Records contained in a dataset:
■ ■ ■

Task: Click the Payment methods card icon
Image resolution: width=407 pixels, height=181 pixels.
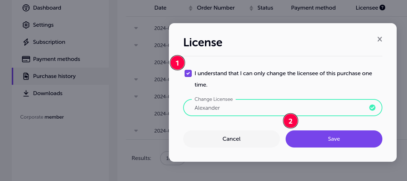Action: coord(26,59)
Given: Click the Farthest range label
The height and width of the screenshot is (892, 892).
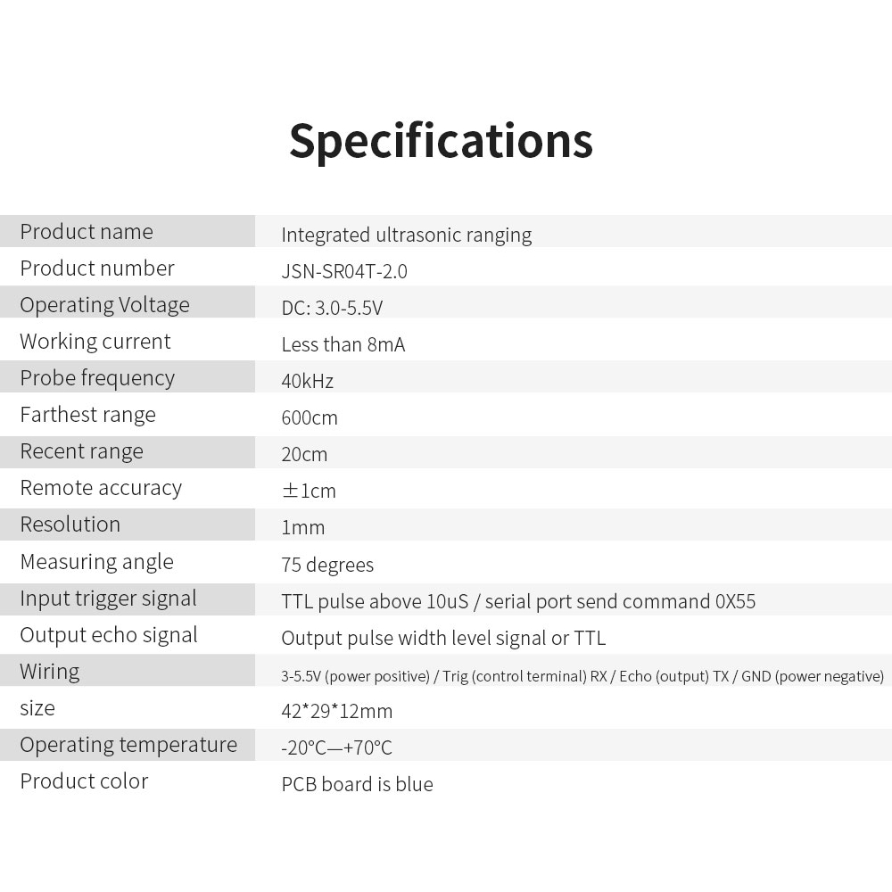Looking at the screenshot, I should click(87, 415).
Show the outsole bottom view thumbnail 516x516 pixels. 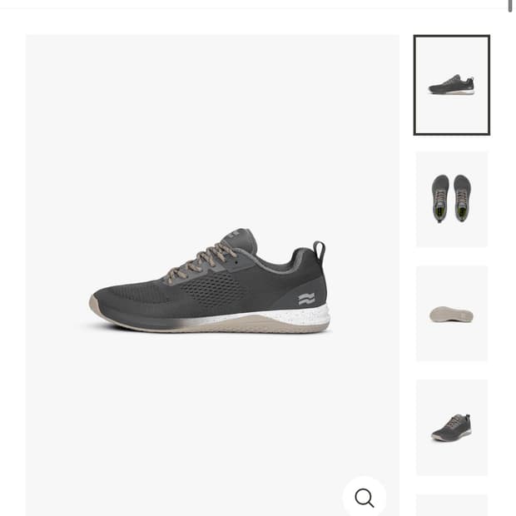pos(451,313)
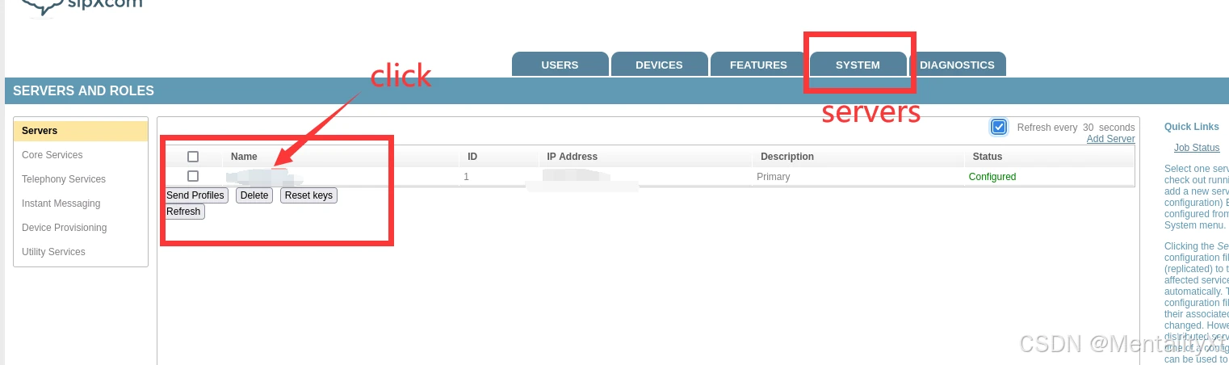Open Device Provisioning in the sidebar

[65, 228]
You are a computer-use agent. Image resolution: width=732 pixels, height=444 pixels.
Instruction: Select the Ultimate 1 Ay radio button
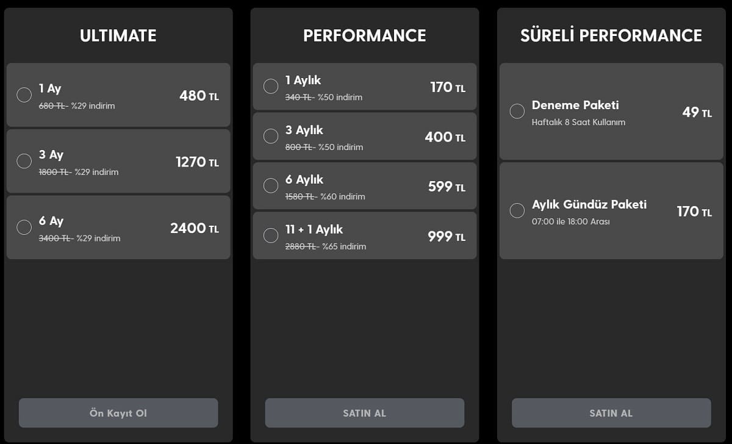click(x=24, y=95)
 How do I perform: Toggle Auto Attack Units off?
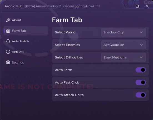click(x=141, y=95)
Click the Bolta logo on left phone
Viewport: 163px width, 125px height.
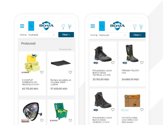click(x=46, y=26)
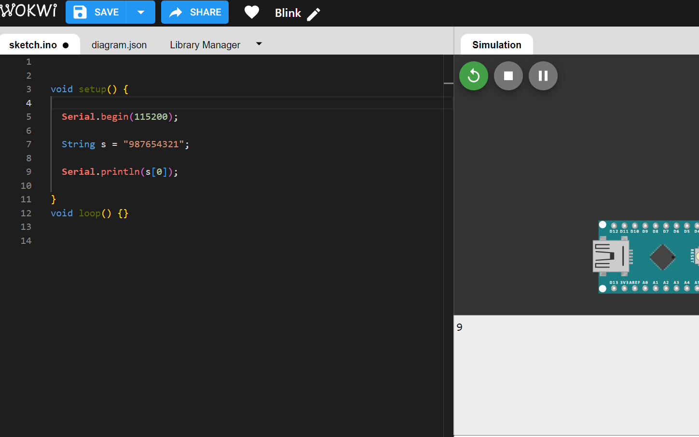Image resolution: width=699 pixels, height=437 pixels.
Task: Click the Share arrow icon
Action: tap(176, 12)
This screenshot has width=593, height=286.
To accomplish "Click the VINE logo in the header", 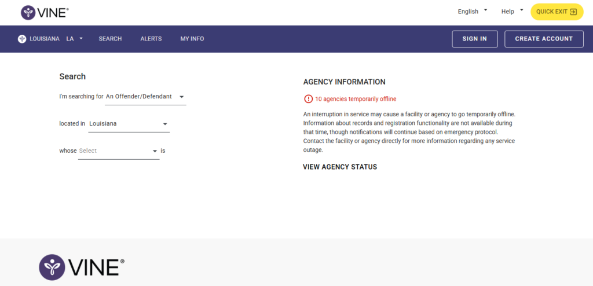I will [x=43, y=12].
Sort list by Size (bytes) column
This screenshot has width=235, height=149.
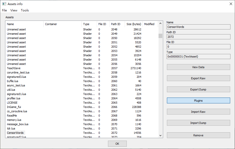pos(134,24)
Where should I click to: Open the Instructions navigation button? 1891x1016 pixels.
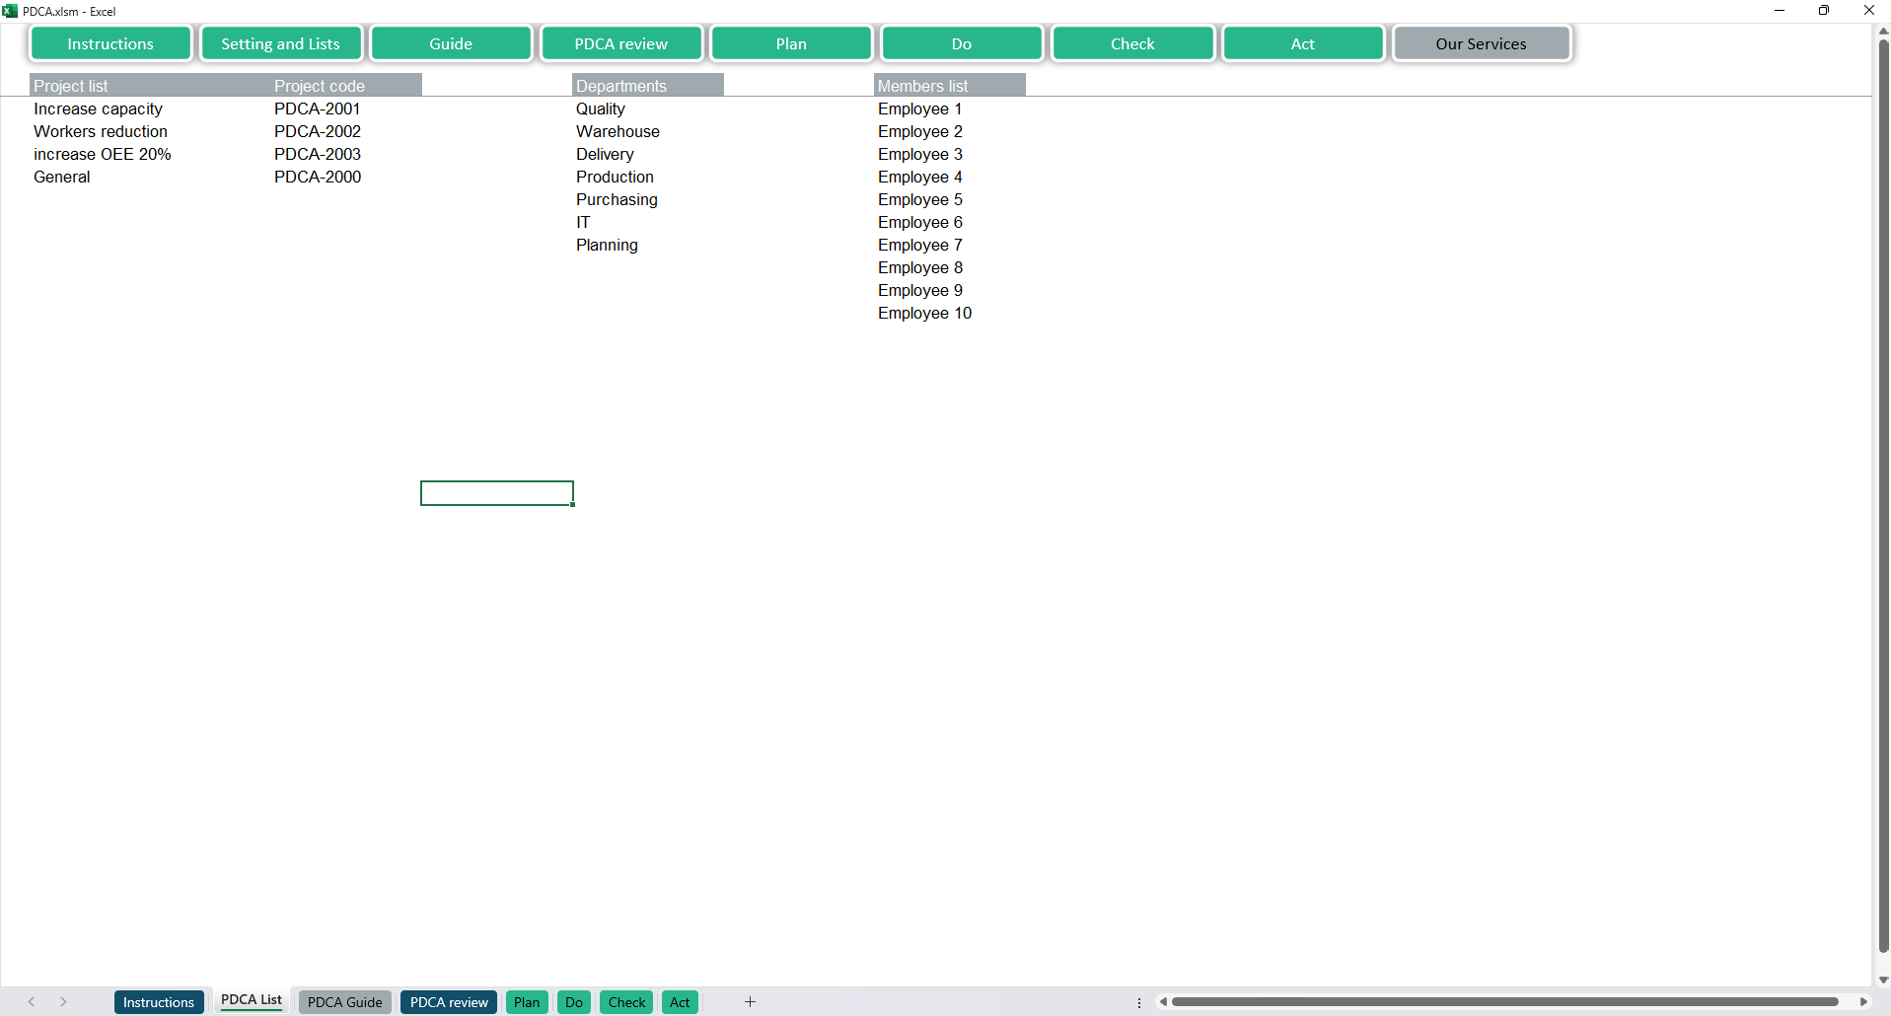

■ ■ ■

Work task:
Give again the stretch of the entries above that begins at the line with "Viewport: 163px width, 125px height." and ends at the line with "This screenshot has width=593, height=286.", word for word, with no pictures.

Worked solution:
Viewport: 163px width, 125px height.
click(x=46, y=26)
Image resolution: width=699 pixels, height=437 pixels.
Task: Click the Share arrow icon
Action: tap(176, 12)
This screenshot has width=593, height=286.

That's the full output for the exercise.